It may just be a fungus, and the tree will only just need a treatment of fungicide, but the Emerald Ash Borer is such a serious pest, that you need to have a professional on site to look at the tree and determine the cause of the issue.
We are putting in a pool and a couple of our 10-year-old trees (ornamental pear and ash) got a root clipped in the process (just one). They possibly have not been getting enough water during the last few weeks, either, as we have been hand watering. It's been 3+ weeks and they do look sort of dry. Is there anything I can do, other than water a lot, to keep them from dying?
What is happening to them is a lot like transplant shock, so this article will help: https://www.gardeningknowhow.com/plant-problems/environmental/learn-how-to-avoid-and-repair-transplant-shock-in-plants.htm
The claret Ash planted some years ago now is approximately 15 meters tall and continues to send out suckers around the base. Other than sawing off from time to time, is there another method to prevent this please?
Continual suckers indicate the tree feels it is stressed. Is there something in its environment stressing it? If this is the case, correcting that stress will stop the suckers.
I have a one and half acre plot grassed, which I keep cut and clippings collected. My problem is there are thousands, and I really mean thousands, of fungi growing in the area. There are probably a couple of hundred different types. The problem really started last year along the line of the old roots of big ash trees that I cut down about 5 years ago. What can I do to get rid of them? The ground does not drain well, although it's on a slope.
Pinpointing the exact type of fungus that is affecting your lawn may be diffcult as there are many. Nonetheless, you will need to use a fungicide on it. This article will help: https://www.gardeningknowhow.com/lawn-care/lgen/grass-fungus.htm
We have what we think is an ash tree and sometimes in spring and summer, it puts out a white to greyish sticky substance and the leaves curl. The substance falls on everything in the surrounding area. Do you know what this could be and can it be prevented?
I have an ash tree that did the same thing. It turned out to be tiny worms that rolled up in the leaves, the tree dripped gooey stuff and had the same thing with stuff falling on the ground. The tree looked sick. I got some Bayer Tree and Shrub granules and applied them around the base of the tree as the label instructed. Soon things cleared up. The following year I did the same application early in the spring so as to get ahead of the pests. It worked too and the tree had no problems. I do that same application each early spring now and the problems have not come back. There is a systemic insecticide in the Bayer product that keeps things under control and it feeds the tree too.
I have an ash tree that is well over 20 years old. The leaves from some top branches are turning brown and falling off. This has never happened before. We have it trimmed every couple of years. This is a wonderful tree and I really hate to lose it. Do you have any ideas what may be causing the problem, and is there anything I can do to save it?
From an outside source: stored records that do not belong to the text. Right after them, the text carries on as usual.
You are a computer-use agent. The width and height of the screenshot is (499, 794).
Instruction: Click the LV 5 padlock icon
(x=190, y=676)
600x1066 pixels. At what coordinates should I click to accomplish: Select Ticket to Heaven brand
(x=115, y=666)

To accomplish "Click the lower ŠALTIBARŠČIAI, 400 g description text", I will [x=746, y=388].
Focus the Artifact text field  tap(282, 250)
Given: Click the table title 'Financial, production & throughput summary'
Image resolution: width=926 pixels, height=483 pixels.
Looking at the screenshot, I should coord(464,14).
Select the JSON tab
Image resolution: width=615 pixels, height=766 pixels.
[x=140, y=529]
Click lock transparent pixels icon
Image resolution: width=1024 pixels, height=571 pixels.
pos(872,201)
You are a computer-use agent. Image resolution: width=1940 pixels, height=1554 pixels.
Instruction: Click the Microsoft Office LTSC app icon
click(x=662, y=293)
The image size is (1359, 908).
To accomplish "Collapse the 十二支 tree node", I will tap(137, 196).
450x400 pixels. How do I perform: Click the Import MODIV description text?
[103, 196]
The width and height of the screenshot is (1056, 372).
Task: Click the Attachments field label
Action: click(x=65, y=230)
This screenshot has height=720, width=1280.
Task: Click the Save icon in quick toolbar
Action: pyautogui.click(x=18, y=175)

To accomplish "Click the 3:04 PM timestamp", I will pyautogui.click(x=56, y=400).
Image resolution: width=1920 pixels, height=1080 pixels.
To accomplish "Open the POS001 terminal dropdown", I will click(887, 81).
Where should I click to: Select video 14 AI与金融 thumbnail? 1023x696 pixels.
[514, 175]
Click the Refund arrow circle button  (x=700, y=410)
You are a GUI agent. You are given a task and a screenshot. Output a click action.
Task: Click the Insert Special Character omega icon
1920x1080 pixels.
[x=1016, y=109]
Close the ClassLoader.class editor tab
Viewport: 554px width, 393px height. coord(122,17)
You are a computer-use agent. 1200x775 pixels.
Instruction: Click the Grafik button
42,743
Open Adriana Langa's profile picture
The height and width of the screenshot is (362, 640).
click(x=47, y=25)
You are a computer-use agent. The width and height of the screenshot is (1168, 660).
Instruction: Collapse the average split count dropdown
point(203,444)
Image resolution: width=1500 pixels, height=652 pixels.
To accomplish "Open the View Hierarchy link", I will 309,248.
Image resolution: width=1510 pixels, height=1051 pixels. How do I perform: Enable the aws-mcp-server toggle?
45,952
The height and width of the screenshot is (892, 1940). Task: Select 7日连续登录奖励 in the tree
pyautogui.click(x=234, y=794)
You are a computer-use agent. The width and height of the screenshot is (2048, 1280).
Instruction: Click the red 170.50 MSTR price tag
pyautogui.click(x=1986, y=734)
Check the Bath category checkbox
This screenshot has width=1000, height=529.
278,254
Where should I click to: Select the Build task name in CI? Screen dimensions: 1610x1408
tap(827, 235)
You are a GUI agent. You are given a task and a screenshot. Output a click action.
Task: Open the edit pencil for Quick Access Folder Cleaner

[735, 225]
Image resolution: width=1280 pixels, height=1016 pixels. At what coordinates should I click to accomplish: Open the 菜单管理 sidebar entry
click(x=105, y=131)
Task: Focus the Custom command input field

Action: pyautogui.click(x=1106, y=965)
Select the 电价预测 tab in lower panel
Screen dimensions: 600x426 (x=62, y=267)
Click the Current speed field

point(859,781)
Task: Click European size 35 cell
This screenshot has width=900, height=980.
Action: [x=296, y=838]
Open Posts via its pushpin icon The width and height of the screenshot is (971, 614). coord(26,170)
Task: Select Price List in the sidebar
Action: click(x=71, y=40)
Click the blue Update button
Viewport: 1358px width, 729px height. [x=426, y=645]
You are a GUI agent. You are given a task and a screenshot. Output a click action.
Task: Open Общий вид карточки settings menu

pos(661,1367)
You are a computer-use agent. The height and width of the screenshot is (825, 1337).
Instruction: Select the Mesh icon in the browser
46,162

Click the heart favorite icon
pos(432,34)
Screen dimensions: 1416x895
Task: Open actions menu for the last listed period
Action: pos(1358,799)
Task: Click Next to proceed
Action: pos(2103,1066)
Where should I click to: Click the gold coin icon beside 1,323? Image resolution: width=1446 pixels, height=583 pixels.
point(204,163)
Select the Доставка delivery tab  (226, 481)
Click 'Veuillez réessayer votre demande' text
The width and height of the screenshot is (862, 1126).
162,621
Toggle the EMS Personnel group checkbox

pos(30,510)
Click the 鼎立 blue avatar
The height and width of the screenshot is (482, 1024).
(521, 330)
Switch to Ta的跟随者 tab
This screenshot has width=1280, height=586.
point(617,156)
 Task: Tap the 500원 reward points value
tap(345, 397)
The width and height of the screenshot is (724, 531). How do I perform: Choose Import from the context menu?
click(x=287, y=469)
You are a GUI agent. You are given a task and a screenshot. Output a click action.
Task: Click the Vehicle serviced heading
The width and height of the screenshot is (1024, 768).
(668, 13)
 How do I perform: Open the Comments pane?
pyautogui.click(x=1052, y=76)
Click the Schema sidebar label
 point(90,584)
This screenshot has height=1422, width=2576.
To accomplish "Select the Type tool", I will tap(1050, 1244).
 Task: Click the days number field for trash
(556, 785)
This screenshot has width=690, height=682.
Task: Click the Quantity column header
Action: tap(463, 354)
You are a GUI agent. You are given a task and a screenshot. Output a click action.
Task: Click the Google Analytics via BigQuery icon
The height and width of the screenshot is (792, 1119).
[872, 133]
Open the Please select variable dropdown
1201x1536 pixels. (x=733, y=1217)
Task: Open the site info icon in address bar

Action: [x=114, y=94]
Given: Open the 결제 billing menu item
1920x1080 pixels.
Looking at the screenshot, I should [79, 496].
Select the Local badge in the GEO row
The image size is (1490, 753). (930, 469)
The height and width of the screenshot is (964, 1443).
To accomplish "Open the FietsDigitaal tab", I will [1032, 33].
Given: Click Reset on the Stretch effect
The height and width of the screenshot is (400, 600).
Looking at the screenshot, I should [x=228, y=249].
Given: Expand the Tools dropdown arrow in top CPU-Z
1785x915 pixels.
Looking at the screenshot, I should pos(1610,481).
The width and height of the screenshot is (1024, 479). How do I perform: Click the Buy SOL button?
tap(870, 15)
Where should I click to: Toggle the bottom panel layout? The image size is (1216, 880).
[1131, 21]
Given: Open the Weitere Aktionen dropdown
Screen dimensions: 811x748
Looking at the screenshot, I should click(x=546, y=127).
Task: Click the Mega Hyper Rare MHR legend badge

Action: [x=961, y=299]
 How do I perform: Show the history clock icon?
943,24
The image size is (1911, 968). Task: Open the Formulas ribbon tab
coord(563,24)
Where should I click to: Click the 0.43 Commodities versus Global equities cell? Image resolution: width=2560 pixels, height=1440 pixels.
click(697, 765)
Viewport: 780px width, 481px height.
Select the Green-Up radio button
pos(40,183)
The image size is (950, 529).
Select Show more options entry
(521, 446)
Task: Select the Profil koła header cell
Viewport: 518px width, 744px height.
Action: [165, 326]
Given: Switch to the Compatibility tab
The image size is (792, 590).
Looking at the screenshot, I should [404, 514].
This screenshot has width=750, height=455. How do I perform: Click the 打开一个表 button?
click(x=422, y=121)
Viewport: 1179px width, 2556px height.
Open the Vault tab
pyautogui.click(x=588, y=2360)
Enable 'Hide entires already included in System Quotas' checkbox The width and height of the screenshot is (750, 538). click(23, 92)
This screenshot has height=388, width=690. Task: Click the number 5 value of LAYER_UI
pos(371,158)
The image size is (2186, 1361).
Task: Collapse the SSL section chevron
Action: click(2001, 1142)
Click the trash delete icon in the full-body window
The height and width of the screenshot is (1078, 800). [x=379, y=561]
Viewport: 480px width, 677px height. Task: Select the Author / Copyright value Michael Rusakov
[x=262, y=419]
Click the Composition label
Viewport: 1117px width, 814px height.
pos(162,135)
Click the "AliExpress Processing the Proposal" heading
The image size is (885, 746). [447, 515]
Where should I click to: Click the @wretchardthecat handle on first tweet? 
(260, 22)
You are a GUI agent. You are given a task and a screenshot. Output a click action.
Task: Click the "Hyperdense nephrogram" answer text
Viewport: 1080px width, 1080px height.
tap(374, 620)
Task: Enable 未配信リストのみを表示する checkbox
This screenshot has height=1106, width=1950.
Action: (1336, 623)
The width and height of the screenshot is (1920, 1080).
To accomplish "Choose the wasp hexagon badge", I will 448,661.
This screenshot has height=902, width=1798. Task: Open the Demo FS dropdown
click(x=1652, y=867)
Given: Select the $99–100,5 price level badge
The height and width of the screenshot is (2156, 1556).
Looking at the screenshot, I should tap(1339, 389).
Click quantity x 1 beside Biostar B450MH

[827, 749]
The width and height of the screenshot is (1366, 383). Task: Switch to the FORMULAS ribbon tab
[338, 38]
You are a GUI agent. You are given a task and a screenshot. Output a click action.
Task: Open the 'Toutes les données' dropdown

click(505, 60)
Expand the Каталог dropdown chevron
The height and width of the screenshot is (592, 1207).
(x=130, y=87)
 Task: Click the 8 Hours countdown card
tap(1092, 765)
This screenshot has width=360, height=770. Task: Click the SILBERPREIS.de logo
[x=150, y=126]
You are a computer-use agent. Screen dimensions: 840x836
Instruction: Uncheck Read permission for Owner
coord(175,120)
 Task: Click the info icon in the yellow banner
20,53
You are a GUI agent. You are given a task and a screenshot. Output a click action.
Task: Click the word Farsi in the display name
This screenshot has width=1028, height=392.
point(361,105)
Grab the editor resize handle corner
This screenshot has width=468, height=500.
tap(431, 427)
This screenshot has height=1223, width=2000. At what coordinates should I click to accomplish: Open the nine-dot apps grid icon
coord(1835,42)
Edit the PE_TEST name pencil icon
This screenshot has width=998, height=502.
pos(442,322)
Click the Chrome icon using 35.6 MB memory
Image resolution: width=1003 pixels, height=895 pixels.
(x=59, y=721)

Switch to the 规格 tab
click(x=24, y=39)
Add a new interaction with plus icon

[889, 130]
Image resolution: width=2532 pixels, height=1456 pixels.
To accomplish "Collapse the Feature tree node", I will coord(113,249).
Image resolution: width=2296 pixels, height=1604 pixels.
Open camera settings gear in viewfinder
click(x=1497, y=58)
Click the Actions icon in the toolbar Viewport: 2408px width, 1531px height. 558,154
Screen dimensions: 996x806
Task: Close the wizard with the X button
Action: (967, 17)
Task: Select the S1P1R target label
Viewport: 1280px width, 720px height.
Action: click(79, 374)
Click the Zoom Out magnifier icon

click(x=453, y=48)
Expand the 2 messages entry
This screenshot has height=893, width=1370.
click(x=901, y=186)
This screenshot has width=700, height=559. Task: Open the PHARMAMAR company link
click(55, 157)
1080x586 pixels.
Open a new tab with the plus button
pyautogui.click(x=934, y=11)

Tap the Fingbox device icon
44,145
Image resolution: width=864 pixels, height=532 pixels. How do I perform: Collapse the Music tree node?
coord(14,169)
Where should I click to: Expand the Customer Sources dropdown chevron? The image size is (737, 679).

I too have an old ash tree, actually two of them. One of them had problems with some kind of worm or caterpillar that would cause the upper leaves to roll up, turn brown and die. Sometimes it dripped a slimey goo as well. I told a gentleman at our local nursery about it and asked about a spray for it. He advised me that spraying does not work so well many times, so he showed me a product called Bayer Tree & Shrub. It is a fertilizer as well as a systemic insecticide. I feed the trees with it once every year and have had no further problems. Therefore, I recommend the same to you.